● YOUR GOAL:
Repeat exactly, please, the opening lines of the data below, through and including the line where "You are a computer-use agent. Image" sits.

● AVAILABLE DATA:

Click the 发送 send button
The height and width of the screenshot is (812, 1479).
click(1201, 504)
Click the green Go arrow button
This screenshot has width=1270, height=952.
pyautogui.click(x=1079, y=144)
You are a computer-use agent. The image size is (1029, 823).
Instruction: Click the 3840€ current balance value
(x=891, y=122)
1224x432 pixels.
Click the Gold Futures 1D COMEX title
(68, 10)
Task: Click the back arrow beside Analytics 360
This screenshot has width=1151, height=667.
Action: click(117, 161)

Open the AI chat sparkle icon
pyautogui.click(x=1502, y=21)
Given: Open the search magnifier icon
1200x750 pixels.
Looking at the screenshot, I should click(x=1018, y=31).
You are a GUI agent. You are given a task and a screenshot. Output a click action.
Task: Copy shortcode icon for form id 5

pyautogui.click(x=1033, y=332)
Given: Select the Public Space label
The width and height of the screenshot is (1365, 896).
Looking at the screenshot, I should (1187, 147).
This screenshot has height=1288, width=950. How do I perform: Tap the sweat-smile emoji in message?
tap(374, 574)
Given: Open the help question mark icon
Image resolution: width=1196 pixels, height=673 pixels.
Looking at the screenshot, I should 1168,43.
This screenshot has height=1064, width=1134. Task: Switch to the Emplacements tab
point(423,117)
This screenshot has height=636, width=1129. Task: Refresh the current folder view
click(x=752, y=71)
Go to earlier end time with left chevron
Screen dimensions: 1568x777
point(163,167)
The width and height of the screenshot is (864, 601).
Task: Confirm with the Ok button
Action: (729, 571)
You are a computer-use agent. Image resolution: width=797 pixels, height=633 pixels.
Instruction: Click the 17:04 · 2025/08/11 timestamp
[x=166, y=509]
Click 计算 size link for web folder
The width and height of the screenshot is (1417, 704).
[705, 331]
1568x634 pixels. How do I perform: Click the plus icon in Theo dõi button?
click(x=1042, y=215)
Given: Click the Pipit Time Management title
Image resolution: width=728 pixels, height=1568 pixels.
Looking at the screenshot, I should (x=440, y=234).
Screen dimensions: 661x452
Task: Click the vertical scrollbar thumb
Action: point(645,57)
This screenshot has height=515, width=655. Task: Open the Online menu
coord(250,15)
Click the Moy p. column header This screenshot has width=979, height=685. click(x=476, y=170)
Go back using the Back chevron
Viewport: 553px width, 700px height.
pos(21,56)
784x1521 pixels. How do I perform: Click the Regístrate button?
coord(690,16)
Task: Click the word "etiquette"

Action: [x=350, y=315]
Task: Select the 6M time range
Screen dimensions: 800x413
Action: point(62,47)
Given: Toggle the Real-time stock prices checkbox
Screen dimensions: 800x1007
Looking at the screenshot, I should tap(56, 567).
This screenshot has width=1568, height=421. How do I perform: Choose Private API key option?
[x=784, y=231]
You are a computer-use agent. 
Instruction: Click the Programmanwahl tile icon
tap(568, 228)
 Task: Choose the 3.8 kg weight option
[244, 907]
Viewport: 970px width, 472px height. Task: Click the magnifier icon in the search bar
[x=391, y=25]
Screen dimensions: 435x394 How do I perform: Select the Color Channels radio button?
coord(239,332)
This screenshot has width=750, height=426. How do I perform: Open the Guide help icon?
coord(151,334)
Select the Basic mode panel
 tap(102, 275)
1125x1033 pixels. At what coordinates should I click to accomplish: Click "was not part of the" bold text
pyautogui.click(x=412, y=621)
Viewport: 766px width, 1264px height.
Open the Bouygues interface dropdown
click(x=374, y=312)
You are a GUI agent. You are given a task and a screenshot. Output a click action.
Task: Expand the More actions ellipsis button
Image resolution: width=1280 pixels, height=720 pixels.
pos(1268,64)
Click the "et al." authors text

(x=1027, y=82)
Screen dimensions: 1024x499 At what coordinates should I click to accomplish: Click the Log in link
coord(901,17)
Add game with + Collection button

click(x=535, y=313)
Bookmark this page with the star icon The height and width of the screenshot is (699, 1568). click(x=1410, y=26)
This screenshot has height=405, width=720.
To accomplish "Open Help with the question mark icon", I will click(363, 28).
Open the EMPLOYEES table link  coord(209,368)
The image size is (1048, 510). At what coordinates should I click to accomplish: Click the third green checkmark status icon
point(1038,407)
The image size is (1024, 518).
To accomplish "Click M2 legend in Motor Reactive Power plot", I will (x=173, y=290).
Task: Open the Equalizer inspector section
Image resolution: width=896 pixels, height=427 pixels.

● OUTPUT OF THE TASK:
Click the 发送 send button
The height and width of the screenshot is (812, 1479).
click(1201, 504)
Click the green Go arrow button
This screenshot has width=1270, height=952.
pyautogui.click(x=1079, y=144)
You are a computer-use agent. The image size is (1029, 823).
Instruction: Click the 3840€ current balance value
(x=891, y=122)
1224x432 pixels.
Click the Gold Futures 1D COMEX title
(68, 10)
Task: Click the back arrow beside Analytics 360
This screenshot has width=1151, height=667.
Action: click(117, 161)

Open the AI chat sparkle icon
pyautogui.click(x=1502, y=21)
Given: Open the search magnifier icon
1200x750 pixels.
Looking at the screenshot, I should click(x=1018, y=31).
You are a GUI agent. You are given a task and a screenshot. Output a click action.
Task: Copy shortcode icon for form id 5

pyautogui.click(x=1033, y=332)
Given: Select the Public Space label
The width and height of the screenshot is (1365, 896).
Looking at the screenshot, I should (1187, 147).
This screenshot has height=1288, width=950. How do I perform: Tap the sweat-smile emoji in message?
tap(374, 574)
Given: Open the help question mark icon
Image resolution: width=1196 pixels, height=673 pixels.
Looking at the screenshot, I should 1168,43.
This screenshot has height=1064, width=1134. Task: Switch to the Emplacements tab
point(423,117)
This screenshot has height=636, width=1129. Task: Refresh the current folder view
click(x=752, y=71)
Go to earlier end time with left chevron
Screen dimensions: 1568x777
point(163,167)
The width and height of the screenshot is (864, 601).
Task: Confirm with the Ok button
Action: (729, 571)
You are a computer-use agent. Image resolution: width=797 pixels, height=633 pixels.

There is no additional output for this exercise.